[START OF Stored rows]
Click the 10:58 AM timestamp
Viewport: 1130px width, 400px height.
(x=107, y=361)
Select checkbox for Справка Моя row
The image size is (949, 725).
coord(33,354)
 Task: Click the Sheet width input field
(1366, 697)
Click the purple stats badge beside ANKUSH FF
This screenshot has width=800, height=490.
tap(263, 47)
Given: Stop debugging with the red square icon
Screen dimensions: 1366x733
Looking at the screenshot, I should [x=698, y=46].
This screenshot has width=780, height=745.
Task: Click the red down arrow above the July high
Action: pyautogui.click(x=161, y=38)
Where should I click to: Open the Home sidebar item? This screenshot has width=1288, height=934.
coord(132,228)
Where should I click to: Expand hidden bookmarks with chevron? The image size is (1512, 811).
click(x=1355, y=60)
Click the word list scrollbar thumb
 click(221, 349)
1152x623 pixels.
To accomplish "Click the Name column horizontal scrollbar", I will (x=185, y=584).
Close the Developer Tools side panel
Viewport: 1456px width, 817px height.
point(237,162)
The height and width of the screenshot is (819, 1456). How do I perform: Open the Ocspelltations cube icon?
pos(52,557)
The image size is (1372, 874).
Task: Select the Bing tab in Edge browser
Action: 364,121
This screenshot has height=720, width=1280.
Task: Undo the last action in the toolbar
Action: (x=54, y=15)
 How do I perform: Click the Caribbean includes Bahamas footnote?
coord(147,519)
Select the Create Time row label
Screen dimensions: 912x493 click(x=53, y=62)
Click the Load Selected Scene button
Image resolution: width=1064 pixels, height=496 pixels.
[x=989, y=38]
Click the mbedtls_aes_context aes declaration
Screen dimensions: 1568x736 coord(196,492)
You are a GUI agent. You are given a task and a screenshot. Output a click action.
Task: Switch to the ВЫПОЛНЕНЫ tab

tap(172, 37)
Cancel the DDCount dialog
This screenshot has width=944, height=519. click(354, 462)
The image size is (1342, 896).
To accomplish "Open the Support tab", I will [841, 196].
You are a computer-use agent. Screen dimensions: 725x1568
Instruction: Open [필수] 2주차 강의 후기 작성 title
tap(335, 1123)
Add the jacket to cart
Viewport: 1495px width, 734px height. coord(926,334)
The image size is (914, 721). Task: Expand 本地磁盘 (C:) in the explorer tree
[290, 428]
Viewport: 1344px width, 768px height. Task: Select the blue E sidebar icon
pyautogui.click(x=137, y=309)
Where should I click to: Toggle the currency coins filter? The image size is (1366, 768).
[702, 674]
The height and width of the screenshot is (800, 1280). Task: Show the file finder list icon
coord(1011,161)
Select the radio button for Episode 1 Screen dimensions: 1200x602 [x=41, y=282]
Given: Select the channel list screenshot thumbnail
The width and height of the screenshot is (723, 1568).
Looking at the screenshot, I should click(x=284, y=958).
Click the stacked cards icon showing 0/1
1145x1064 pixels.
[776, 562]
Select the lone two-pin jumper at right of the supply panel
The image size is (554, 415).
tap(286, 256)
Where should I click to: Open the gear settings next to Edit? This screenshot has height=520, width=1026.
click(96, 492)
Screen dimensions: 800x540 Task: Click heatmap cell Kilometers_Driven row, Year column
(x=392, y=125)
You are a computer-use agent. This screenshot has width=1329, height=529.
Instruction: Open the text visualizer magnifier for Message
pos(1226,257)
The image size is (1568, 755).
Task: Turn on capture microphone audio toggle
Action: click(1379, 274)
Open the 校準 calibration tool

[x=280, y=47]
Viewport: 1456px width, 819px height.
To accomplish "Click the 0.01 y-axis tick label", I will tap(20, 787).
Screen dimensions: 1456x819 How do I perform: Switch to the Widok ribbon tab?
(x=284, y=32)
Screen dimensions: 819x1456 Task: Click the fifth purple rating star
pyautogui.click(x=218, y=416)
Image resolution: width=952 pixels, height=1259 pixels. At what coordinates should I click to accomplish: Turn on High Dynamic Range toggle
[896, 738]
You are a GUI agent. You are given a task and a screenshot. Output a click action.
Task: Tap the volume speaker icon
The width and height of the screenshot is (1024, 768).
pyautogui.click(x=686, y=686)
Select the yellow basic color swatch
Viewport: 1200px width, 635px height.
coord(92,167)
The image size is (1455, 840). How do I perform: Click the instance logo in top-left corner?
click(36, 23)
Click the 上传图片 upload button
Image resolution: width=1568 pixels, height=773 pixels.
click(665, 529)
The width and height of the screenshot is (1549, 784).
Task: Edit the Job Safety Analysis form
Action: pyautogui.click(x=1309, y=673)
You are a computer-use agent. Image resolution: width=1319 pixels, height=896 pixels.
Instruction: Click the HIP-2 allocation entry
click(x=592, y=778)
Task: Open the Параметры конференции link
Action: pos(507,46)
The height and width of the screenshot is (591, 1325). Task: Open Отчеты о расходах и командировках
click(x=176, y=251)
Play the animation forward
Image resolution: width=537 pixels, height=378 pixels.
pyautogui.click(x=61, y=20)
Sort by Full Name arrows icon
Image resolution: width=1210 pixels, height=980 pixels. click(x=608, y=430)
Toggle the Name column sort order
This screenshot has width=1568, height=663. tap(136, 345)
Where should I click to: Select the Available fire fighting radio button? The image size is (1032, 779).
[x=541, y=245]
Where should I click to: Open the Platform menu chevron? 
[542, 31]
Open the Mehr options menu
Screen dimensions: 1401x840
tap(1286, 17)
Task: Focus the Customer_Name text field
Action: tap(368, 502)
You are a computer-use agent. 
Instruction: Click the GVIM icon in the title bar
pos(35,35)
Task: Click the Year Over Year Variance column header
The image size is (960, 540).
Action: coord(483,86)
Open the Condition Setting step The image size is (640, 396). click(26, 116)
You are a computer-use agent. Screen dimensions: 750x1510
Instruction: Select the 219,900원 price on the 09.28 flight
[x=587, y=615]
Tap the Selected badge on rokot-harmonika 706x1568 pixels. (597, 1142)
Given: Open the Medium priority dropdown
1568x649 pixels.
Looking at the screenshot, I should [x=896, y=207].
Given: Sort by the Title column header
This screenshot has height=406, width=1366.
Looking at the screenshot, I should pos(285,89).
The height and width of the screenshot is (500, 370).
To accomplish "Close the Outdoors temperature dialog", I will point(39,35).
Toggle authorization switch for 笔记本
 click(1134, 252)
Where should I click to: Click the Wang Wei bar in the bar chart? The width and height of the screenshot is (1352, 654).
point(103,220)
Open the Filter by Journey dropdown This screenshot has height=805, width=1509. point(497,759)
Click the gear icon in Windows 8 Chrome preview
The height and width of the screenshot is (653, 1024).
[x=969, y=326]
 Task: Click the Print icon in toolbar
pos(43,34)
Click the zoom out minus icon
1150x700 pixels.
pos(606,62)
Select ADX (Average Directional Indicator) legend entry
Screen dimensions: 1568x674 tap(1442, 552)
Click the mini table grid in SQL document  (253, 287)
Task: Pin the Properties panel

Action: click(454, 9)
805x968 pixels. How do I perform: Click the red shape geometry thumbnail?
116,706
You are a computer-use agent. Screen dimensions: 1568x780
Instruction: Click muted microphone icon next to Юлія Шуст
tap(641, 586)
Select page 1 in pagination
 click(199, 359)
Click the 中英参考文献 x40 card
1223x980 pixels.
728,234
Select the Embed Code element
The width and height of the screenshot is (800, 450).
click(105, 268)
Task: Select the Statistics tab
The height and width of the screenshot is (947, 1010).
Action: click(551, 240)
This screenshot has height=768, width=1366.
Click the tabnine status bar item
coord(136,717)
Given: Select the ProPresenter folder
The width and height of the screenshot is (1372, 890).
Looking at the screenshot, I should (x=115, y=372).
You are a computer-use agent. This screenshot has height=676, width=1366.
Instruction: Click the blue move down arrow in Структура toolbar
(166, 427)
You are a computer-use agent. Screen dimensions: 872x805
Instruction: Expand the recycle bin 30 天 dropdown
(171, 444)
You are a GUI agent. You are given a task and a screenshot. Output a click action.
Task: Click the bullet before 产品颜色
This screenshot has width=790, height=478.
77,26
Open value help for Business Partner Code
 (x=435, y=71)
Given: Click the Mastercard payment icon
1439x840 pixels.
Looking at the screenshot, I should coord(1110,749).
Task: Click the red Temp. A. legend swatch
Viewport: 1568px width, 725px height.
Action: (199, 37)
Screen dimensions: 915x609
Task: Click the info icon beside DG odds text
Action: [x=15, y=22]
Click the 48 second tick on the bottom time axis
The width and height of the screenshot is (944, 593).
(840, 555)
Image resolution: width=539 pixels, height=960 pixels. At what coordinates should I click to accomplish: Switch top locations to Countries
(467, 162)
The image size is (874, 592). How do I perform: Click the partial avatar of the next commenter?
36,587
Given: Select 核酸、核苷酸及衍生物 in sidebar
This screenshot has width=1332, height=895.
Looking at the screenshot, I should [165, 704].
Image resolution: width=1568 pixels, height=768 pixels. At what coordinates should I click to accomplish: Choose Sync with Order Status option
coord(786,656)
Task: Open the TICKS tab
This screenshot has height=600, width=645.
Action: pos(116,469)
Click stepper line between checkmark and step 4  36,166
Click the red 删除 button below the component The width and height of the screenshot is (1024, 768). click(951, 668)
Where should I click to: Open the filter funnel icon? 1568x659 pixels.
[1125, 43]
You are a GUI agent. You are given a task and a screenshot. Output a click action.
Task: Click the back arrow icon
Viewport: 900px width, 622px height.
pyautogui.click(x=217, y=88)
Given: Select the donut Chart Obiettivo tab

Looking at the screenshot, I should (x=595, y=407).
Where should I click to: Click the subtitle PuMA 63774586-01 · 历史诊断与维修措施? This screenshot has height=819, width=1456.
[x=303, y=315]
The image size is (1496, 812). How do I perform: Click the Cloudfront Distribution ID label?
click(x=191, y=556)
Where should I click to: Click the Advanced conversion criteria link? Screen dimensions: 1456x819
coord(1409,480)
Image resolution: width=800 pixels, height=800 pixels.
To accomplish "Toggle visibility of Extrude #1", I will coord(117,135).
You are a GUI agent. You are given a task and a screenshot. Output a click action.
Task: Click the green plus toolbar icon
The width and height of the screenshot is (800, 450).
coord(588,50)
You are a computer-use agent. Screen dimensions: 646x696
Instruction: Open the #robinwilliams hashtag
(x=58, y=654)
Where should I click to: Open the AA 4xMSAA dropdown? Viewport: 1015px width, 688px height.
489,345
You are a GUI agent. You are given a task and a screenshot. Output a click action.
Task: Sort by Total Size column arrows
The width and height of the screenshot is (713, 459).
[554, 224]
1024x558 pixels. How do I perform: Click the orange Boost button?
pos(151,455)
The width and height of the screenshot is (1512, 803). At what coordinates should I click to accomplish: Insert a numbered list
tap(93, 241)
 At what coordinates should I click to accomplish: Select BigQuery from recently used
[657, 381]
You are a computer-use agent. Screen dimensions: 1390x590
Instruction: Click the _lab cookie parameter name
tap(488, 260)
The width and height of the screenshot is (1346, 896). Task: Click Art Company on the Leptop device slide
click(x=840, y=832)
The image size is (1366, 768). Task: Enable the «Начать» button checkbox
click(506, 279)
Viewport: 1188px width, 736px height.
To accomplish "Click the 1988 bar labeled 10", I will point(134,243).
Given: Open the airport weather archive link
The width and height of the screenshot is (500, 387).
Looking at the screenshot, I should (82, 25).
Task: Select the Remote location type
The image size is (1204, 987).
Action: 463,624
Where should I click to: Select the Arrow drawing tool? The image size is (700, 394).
[END OF Stored rows]
- To be done:
Copy the data word for word, beginning at the line that contains "Where should I click to: Open the Home" and ending after the line that contains "Screen dimensions: 1568x736 coord(196,492)".

- Task response:
Where should I click to: Open the Home sidebar item? This screenshot has width=1288, height=934.
coord(132,228)
Where should I click to: Expand hidden bookmarks with chevron? The image size is (1512, 811).
click(x=1355, y=60)
Click the word list scrollbar thumb
 click(221, 349)
1152x623 pixels.
To accomplish "Click the Name column horizontal scrollbar", I will (x=185, y=584).
Close the Developer Tools side panel
Viewport: 1456px width, 817px height.
point(237,162)
The height and width of the screenshot is (819, 1456). How do I perform: Open the Ocspelltations cube icon?
pos(52,557)
The image size is (1372, 874).
Task: Select the Bing tab in Edge browser
Action: 364,121
This screenshot has height=720, width=1280.
Task: Undo the last action in the toolbar
Action: (x=54, y=15)
 How do I perform: Click the Caribbean includes Bahamas footnote?
coord(147,519)
Select the Create Time row label
Screen dimensions: 912x493 click(x=53, y=62)
Click the Load Selected Scene button
Image resolution: width=1064 pixels, height=496 pixels.
[x=989, y=38]
Click the mbedtls_aes_context aes declaration
Screen dimensions: 1568x736 coord(196,492)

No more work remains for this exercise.